This book celebrates the work of women artists around the globe. This is how they changed the world: with brush and canvas, bronze and clay, needle and thread, music and movement, lens and light, brick and blueprints. Our world is better because these wonderous workers dared to pursue their dreams and create beautiful and powerful works of art.¹
Do your work and don’t let anyone or anything stop you. Don’t do your work to please other people; do it to please yourself.
—Faith Ringgold, painter
Women artists challenge themselves creatively, through song, dance, sculpture, photography, painting, architecture, and other forms of art.
— Chapter 1 —
BRUSH AND CANVAS
Women have been painting fine art for centuries. A mere 50 years after Michelangelo painted the Sistine Chapel in 1508, Plautilla Nelli created a nearly life-size painting of The Last Supper. In the mid-1600s, when Rembrandt was creating masterworks like The Night Watch in Holland, Rachel Ruysch was painting exquisite still lifes for clients throughout Europe. Yet art history books failed to include most of the women who painted in the Italian Renaissance and the Dutch Golden Age.

_Information shown:_

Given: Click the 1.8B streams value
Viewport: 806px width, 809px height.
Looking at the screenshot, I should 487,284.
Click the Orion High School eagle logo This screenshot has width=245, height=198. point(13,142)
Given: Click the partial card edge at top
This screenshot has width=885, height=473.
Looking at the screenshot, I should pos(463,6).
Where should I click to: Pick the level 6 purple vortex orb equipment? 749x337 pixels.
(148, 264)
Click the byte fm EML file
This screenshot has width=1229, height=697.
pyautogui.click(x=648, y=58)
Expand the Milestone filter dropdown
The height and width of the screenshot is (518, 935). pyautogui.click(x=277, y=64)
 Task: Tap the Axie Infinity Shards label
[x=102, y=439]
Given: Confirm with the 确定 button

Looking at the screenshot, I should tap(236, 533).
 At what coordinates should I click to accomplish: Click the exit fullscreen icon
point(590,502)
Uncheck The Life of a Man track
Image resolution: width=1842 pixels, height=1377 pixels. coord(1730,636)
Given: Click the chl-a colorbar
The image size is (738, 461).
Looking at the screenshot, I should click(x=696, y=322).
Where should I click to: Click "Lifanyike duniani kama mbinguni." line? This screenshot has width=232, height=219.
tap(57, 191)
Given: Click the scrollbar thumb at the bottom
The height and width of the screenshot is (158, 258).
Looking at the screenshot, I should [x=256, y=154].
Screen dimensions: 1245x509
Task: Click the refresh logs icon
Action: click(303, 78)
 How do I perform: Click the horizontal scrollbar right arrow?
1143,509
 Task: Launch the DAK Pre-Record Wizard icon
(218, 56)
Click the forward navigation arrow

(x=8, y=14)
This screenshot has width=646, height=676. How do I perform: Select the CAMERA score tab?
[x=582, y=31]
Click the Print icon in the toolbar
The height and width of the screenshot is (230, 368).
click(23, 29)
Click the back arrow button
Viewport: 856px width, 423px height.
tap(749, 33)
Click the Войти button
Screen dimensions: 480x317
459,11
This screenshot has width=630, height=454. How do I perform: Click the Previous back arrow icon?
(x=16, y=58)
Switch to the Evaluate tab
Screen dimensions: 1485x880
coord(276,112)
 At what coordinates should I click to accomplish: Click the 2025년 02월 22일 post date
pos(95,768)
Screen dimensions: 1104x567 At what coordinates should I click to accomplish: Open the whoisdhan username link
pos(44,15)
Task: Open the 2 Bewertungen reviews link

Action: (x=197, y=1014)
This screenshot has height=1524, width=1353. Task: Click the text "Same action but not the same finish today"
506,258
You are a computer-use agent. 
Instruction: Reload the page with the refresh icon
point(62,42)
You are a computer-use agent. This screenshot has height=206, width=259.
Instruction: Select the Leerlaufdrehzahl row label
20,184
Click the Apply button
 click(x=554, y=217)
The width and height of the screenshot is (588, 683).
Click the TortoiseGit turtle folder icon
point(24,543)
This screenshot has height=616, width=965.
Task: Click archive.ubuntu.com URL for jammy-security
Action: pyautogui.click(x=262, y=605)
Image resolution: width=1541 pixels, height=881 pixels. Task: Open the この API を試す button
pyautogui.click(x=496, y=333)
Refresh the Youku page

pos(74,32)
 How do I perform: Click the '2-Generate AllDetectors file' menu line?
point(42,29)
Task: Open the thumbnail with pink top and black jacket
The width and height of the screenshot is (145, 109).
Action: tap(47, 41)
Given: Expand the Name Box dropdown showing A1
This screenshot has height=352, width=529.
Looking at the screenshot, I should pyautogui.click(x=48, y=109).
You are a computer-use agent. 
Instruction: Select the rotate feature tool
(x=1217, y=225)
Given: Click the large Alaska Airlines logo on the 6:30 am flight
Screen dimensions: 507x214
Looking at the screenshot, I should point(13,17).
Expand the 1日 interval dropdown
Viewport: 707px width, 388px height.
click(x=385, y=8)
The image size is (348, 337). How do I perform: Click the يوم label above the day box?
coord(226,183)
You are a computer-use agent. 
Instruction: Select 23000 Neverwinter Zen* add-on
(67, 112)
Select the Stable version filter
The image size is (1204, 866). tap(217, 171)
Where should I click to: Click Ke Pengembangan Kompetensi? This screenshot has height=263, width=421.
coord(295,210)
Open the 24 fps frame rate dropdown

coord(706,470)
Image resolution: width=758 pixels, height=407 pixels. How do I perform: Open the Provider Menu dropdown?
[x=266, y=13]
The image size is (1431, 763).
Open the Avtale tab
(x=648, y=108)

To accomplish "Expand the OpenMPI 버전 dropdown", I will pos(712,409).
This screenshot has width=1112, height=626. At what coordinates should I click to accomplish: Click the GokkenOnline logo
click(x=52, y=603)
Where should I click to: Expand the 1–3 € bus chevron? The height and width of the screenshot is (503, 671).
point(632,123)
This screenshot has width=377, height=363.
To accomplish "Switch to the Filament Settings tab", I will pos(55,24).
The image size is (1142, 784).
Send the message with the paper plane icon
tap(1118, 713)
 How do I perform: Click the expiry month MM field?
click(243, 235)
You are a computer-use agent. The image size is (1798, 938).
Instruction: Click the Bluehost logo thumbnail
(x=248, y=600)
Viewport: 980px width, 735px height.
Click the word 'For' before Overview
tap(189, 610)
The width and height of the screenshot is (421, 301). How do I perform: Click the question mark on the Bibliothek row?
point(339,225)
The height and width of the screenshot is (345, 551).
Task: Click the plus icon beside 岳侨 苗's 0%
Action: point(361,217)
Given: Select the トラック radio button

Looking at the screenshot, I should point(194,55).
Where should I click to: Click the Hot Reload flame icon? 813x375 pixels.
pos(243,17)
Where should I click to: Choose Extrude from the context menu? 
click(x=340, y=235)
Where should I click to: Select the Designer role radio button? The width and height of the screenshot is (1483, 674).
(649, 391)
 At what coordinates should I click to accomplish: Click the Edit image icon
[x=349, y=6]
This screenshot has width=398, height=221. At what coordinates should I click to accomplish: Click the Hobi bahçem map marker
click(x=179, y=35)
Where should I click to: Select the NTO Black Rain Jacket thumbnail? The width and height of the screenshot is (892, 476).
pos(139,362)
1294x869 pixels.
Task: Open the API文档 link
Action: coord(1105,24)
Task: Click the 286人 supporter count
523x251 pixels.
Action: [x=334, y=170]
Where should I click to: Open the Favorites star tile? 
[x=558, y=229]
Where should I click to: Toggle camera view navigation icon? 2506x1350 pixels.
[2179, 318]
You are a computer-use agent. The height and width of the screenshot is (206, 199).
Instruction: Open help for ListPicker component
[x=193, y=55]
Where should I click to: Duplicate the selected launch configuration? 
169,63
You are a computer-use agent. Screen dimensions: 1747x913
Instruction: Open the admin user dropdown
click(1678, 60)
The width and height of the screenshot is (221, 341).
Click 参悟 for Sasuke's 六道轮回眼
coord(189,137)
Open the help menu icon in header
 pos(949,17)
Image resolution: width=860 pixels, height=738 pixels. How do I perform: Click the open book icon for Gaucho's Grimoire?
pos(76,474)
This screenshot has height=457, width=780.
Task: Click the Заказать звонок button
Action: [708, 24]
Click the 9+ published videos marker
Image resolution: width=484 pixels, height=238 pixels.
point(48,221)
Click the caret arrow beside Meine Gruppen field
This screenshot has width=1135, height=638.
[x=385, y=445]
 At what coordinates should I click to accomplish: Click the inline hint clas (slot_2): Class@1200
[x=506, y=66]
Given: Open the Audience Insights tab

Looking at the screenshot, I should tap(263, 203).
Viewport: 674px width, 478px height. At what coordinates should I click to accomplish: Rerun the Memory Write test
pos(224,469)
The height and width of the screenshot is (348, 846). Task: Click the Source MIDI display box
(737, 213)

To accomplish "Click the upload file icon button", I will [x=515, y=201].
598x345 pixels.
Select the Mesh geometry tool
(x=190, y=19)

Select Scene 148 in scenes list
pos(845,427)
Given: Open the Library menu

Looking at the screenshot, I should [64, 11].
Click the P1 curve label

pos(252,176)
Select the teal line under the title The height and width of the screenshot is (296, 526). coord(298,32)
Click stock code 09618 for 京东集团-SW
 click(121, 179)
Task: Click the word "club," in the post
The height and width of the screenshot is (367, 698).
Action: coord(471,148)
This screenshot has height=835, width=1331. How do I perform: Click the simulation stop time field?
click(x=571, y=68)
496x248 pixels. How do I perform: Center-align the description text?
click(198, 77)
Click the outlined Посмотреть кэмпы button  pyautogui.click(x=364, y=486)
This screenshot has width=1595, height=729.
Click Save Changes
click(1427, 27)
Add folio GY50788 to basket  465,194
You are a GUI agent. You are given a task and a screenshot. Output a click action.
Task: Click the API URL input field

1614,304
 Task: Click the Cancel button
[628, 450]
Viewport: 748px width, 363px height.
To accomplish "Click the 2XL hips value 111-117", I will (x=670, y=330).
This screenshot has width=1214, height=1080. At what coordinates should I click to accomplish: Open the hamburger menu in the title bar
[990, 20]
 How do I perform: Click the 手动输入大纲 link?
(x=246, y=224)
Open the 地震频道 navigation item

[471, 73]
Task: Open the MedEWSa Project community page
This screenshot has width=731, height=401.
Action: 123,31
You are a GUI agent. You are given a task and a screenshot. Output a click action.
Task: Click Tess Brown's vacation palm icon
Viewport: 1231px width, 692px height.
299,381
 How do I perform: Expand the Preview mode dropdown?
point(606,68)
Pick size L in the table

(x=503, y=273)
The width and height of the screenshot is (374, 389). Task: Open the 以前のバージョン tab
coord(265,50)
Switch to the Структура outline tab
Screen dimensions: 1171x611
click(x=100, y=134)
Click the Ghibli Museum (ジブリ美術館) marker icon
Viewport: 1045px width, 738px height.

_Written tasks:_
1. In the passage on women artists, rewrite the span from "This book celebrates" to "forms of art.", substituting "loom and yarn" for "needle and thread".
2. Summarize the passage on women artists in two sentences.
3. Write the next part of the passage on women artists, picking up after its final sentence.

_Final answers:_
1.
This book celebrates the work of women artists around the globe. This is how they changed the world: with brush and canvas, bronze and clay, loom and yarn, music and movement, lens and light, brick and blueprints. Our world is better because these wonderous workers dared to pursue their dreams and create beautiful and powerful works of art.¹
Do your work and don’t let anyone or anything stop you. Don’t do your work to please other people; do it to please yourself.
—Faith Ringgold, painter
Women artists challenge themselves creatively, through song, dance, sculpture, photography, painting, architecture, and other forms of art.

2. The book celebrates women artists around the globe who made the world better through painting, sculpture, music, dance, photography, architecture, and other art forms. Its first chapter notes that women such as Plautilla Nelli and Rachel Ruysch have painted fine art for centuries, yet art history books left out most women who painted in the Italian Renaissance and the Dutch Golden Age.

3.
The painters discussed here were fortunate. Though many of them had to defy society’s expectations to create art, they were working in the 20th and 21st centuries. The century that brought women the right to vote also brought new opportunities to create art with brush and canvas.
Georgia O’Keeffe (1887–1986)
Georgia O’Keeffe is recognized by many as the Mother of American Modernism.
She is best known for her paintings of natural objects such as enlarged flowers, leaves, and natural landscapes.
A young Wisconsin girl named Georgia O’Keeffe picked up a brush. She began painting the natural world around her. She painted her way into art schools in Chicago and New York, spending years imitating the style of master painters.
But it was all academic,
she remembered. We were taught to paint like somebody else. It made me not want to paint at all.
² For a while, she laid down her paintbrush.
Then she discovered the work of Arthur Dow, whose idea was to fill a space in a beautiful way.
She began painting in a bold, colorful, abstract style that enhanced what she saw in the natural world. She painted everything from flowers to skyscrapers in a daring, modernist style.
In 1929, O’Keeffe spent a summer in Ghost Ranch, New Mexico. She went looking for flowers to paint, but what she found instead were bleached animal bones. She loved their shapes. She painted them larger than life and often centered them over the desert horizon.
O’Keeffe made New Mexico her home in 1949. She would get up at 7 a.m. and drive her Model A Ford out across the countryside. She had removed the back seat so she could paint in the car, which gave her some relief from the fierce desert heat. People who knew her well said she loved working in New Mexico because she could be alone there.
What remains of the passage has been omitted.